ASSIGNMENT
Take every line from the records below that includes the word "agent".

PROVIDED RECORDS
*** Begin section ***

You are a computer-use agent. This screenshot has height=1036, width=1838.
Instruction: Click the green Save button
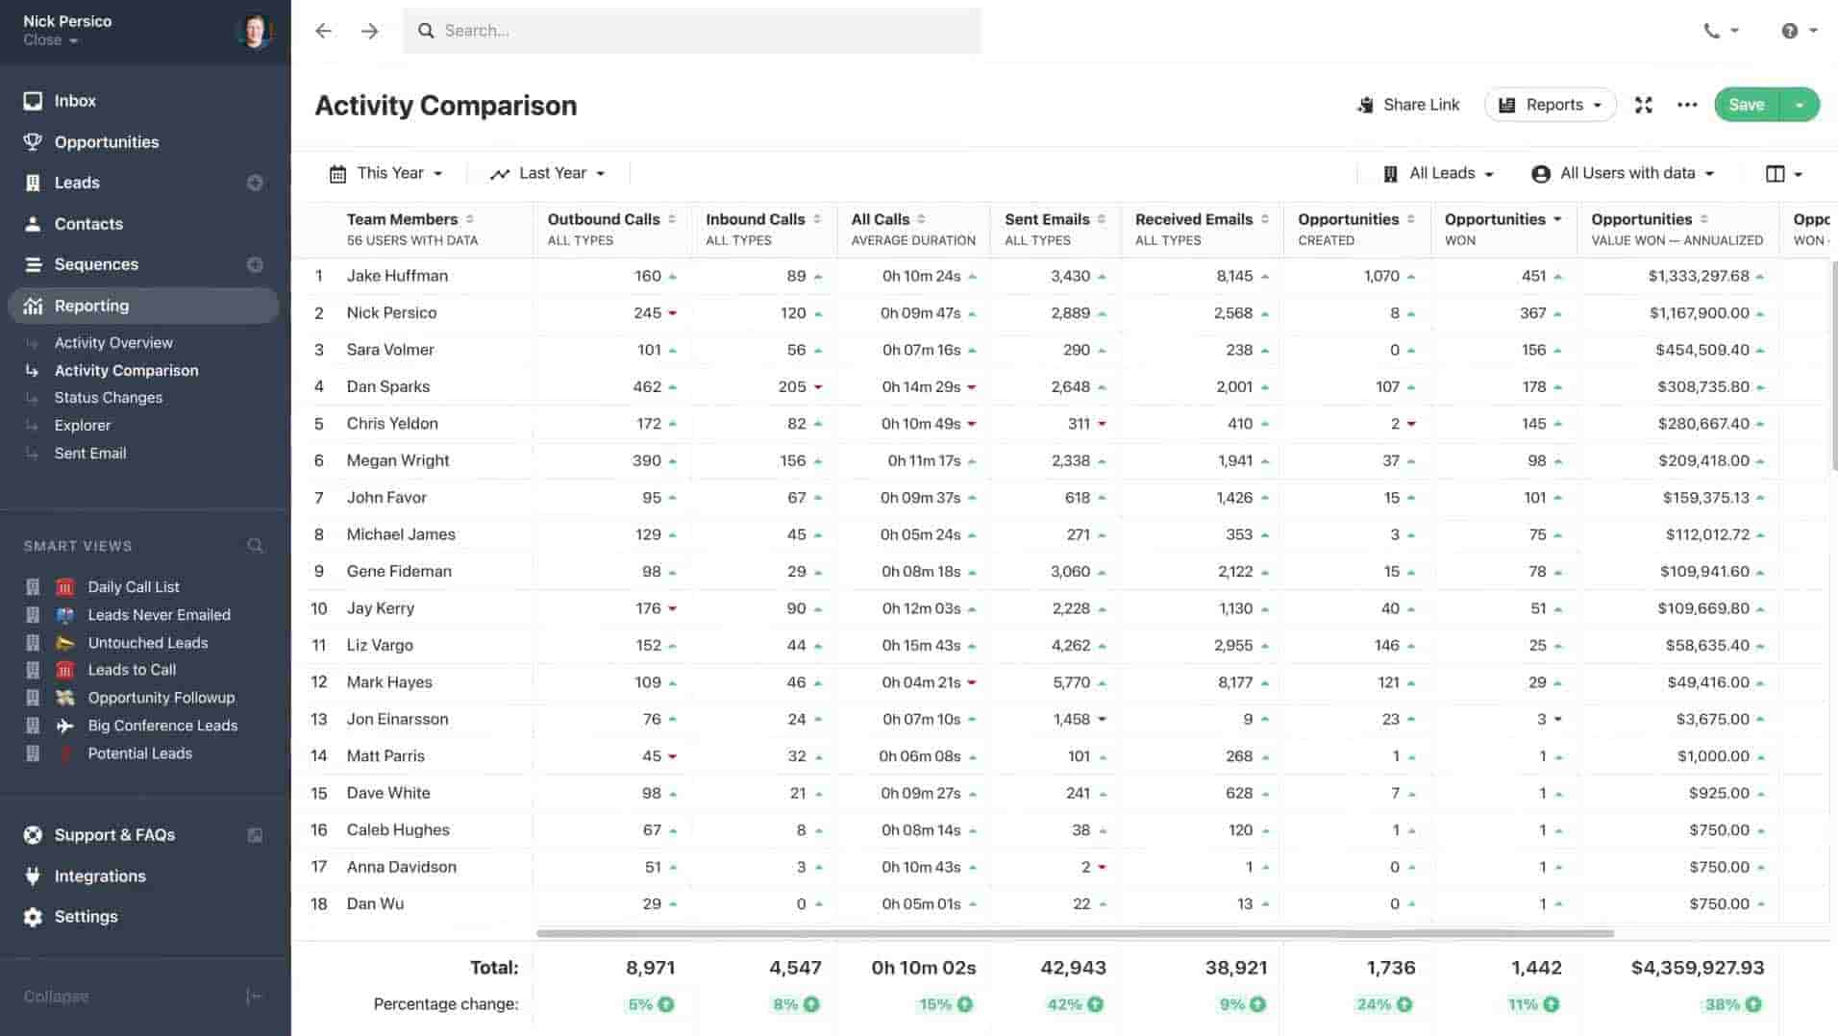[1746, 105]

*** End section ***
*** Begin section ***

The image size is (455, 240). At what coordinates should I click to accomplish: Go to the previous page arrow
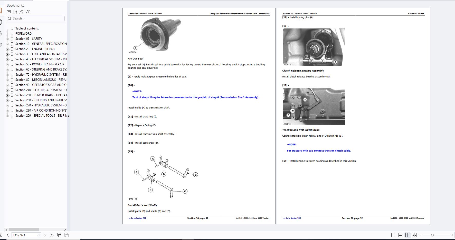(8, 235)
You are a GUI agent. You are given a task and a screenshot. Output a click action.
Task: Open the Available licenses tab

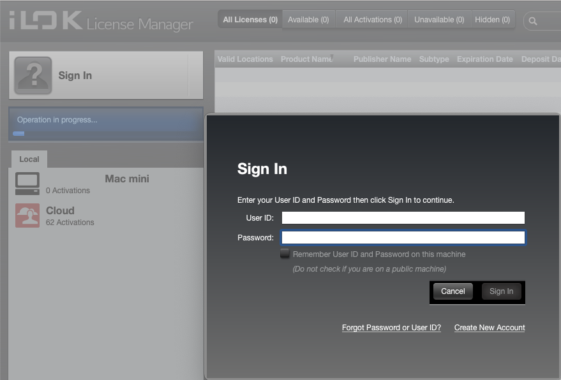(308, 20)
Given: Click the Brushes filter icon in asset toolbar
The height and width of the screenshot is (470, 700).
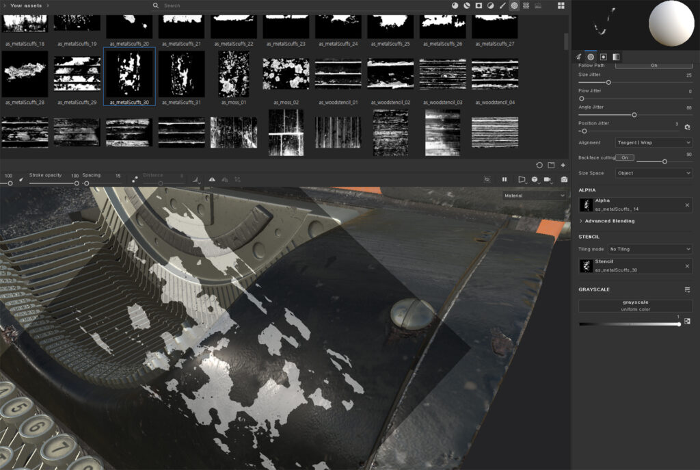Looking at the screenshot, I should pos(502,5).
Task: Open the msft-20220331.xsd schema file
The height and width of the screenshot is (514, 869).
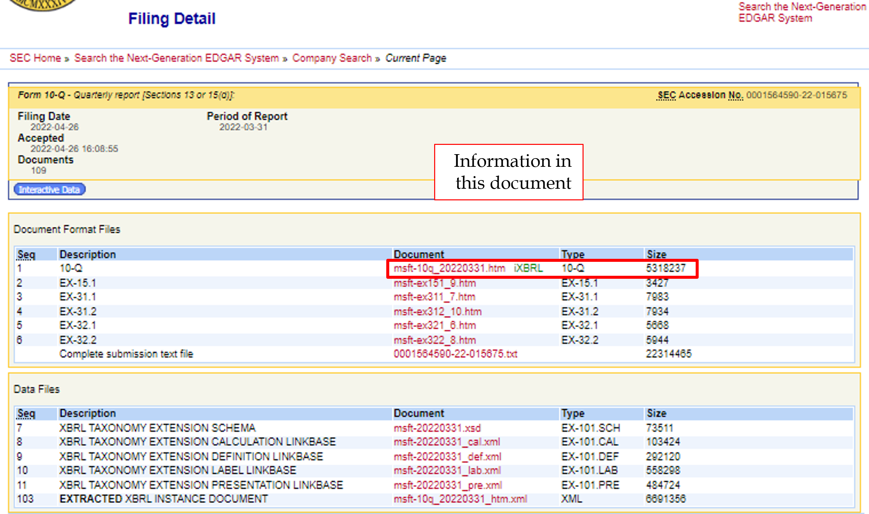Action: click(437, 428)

*** End section ***

OUTPUT
You are a computer-use agent. This screenshot has height=1036, width=1838.
You are a GUI agent. You are given a task and a screenshot. Output a click action.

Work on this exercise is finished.